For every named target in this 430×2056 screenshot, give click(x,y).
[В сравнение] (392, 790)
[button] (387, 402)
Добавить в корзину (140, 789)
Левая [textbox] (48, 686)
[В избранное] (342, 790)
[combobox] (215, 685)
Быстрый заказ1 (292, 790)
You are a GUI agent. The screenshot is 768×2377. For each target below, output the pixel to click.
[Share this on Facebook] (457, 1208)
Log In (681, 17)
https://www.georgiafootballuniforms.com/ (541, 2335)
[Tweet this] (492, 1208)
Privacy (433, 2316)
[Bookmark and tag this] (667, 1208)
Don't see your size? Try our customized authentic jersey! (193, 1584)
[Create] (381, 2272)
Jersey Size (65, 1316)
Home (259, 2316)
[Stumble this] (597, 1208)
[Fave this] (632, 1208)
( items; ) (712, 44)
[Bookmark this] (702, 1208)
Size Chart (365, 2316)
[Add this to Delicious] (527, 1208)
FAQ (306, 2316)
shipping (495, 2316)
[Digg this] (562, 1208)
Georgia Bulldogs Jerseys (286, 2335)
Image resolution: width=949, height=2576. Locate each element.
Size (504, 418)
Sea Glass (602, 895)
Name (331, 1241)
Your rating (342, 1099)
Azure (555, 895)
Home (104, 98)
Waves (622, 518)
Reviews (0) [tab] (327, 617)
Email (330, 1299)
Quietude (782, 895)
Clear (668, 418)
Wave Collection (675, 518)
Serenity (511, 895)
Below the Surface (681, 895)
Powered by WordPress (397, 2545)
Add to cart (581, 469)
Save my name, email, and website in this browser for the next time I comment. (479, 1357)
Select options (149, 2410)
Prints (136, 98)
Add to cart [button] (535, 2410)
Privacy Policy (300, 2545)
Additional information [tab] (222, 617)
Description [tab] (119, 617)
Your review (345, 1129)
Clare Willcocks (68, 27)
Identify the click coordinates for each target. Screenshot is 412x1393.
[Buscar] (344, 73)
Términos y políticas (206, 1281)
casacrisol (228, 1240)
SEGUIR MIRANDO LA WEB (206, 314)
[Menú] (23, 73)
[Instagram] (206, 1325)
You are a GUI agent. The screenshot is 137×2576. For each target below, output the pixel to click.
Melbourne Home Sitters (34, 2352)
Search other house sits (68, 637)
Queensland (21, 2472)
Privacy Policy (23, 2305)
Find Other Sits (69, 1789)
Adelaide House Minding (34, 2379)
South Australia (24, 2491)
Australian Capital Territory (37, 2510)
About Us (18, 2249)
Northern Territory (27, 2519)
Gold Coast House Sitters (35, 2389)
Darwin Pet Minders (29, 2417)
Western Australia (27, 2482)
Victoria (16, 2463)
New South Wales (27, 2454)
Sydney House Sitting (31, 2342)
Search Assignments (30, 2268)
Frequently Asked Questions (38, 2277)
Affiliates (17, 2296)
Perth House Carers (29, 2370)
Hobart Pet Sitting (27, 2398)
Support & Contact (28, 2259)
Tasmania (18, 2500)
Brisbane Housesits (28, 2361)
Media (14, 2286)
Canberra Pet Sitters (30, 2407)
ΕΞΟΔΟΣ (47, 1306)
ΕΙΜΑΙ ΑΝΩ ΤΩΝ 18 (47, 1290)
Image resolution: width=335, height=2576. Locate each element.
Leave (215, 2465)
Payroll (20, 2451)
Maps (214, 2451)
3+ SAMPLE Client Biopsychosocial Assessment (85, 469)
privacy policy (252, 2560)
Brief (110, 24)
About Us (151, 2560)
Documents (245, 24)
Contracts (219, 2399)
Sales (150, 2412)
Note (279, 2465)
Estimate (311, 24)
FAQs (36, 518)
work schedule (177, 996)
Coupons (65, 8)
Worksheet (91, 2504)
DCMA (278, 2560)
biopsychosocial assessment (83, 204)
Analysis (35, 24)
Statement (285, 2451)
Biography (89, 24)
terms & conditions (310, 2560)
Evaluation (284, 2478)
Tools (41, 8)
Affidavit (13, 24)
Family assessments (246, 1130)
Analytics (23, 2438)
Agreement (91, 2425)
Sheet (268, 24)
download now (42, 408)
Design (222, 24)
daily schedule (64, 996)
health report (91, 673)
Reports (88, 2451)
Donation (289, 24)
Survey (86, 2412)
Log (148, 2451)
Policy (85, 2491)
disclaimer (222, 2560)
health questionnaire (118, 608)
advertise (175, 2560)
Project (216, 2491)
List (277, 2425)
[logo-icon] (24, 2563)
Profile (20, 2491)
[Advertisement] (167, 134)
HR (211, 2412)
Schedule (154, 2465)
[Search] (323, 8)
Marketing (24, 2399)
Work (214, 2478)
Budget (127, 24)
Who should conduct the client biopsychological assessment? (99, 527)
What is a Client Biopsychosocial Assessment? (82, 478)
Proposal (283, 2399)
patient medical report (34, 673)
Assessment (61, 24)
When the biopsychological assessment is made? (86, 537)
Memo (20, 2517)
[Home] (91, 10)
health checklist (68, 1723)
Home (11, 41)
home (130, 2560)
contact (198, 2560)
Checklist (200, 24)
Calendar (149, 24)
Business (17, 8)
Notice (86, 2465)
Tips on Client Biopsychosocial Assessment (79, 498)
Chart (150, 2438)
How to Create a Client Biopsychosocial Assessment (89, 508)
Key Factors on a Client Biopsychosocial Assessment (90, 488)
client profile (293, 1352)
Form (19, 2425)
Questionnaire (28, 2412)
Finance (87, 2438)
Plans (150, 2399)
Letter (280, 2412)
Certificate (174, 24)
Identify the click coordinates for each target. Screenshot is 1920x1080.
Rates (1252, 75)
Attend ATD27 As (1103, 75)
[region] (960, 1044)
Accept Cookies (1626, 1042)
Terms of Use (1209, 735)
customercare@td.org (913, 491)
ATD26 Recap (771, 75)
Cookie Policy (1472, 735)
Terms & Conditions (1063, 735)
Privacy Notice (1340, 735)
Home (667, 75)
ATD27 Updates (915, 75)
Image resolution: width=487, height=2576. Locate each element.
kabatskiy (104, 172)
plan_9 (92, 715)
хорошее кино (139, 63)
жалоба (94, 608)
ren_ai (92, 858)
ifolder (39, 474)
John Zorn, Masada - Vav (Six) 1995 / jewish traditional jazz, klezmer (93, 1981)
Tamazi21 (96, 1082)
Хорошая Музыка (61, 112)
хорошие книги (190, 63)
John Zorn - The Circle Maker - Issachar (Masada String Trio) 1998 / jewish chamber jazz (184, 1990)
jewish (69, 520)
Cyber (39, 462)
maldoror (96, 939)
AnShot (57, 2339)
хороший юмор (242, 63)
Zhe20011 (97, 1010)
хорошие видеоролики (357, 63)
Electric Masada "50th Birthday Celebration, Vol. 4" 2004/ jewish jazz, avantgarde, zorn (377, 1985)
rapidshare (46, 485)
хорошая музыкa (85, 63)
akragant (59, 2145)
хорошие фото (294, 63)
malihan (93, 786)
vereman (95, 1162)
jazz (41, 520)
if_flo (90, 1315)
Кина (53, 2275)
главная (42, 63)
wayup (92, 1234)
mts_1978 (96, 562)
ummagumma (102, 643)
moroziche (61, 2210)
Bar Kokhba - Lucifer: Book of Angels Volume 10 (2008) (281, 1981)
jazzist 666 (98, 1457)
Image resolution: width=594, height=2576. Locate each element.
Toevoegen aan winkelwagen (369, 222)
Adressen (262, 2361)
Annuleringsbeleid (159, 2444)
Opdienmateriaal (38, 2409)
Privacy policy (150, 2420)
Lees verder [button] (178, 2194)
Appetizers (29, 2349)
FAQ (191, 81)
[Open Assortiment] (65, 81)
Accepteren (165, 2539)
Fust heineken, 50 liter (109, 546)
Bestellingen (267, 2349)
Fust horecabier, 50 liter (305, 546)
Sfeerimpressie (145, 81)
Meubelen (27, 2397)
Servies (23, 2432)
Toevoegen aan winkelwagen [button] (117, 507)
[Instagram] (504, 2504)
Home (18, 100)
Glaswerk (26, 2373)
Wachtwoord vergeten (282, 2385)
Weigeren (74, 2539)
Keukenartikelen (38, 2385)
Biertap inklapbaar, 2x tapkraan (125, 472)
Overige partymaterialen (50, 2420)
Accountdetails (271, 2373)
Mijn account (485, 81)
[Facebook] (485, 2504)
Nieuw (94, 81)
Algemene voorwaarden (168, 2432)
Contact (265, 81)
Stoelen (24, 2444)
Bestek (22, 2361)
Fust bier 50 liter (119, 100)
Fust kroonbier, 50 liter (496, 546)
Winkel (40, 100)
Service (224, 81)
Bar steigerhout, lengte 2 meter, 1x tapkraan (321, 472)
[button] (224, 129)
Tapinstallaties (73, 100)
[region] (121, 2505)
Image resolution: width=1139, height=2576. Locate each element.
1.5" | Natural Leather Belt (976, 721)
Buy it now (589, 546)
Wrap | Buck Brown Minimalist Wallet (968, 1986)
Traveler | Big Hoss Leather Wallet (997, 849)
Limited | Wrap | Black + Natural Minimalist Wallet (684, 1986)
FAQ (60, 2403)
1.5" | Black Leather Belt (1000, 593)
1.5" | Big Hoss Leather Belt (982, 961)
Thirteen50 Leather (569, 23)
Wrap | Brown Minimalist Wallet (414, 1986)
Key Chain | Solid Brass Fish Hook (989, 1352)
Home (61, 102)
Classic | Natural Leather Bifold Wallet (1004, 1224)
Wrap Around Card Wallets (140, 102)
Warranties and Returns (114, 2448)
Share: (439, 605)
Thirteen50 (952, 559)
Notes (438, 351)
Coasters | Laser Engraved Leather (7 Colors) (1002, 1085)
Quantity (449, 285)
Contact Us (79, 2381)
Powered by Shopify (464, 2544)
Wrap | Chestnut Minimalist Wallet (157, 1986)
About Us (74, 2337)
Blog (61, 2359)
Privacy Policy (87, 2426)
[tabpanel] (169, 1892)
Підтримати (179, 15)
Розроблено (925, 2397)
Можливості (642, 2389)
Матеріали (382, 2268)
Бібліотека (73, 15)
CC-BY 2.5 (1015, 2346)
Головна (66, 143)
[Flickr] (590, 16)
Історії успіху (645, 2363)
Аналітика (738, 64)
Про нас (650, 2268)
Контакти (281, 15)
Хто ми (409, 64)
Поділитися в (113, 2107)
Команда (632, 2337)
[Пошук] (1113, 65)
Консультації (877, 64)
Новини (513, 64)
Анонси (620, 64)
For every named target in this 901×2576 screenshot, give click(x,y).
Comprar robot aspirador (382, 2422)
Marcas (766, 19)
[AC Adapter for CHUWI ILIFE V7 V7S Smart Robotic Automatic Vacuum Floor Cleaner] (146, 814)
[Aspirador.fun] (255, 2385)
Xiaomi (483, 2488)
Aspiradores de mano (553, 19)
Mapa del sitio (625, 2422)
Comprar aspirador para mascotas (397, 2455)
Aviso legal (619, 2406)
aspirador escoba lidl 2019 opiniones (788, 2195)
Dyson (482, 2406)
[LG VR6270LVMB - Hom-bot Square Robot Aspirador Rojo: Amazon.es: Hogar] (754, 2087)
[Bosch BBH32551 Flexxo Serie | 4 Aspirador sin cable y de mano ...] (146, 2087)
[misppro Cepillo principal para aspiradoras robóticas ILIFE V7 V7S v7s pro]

*Task description*.
Within the material above, extract exactly the lines that start at the line containing "Coupons (65, 8)" and stop after the line containing "When the biopsychological", and only those.

*Result*.
Coupons (65, 8)
Worksheet (91, 2504)
DCMA (278, 2560)
biopsychosocial assessment (83, 204)
Analysis (35, 24)
Statement (285, 2451)
Biography (89, 24)
terms & conditions (310, 2560)
Evaluation (284, 2478)
Tools (41, 8)
Affidavit (13, 24)
Family assessments (246, 1130)
Analytics (23, 2438)
Agreement (91, 2425)
Sheet (268, 24)
download now (42, 408)
Design (222, 24)
daily schedule (64, 996)
health report (91, 673)
Reports (88, 2451)
Donation (289, 24)
Survey (86, 2412)
Log (148, 2451)
Policy (85, 2491)
disclaimer (222, 2560)
health questionnaire (118, 608)
advertise (175, 2560)
Project (216, 2491)
List (277, 2425)
[logo-icon] (24, 2563)
Profile (20, 2491)
[Advertisement] (167, 134)
HR (211, 2412)
Schedule (154, 2465)
[Search] (323, 8)
Marketing (24, 2399)
Work (214, 2478)
Budget (127, 24)
Who should conduct the client biopsychological assessment? (99, 527)
What is a Client Biopsychosocial Assessment? (82, 478)
Proposal (283, 2399)
patient medical report (34, 673)
Assessment (61, 24)
When the biopsychological assessment is made? (86, 537)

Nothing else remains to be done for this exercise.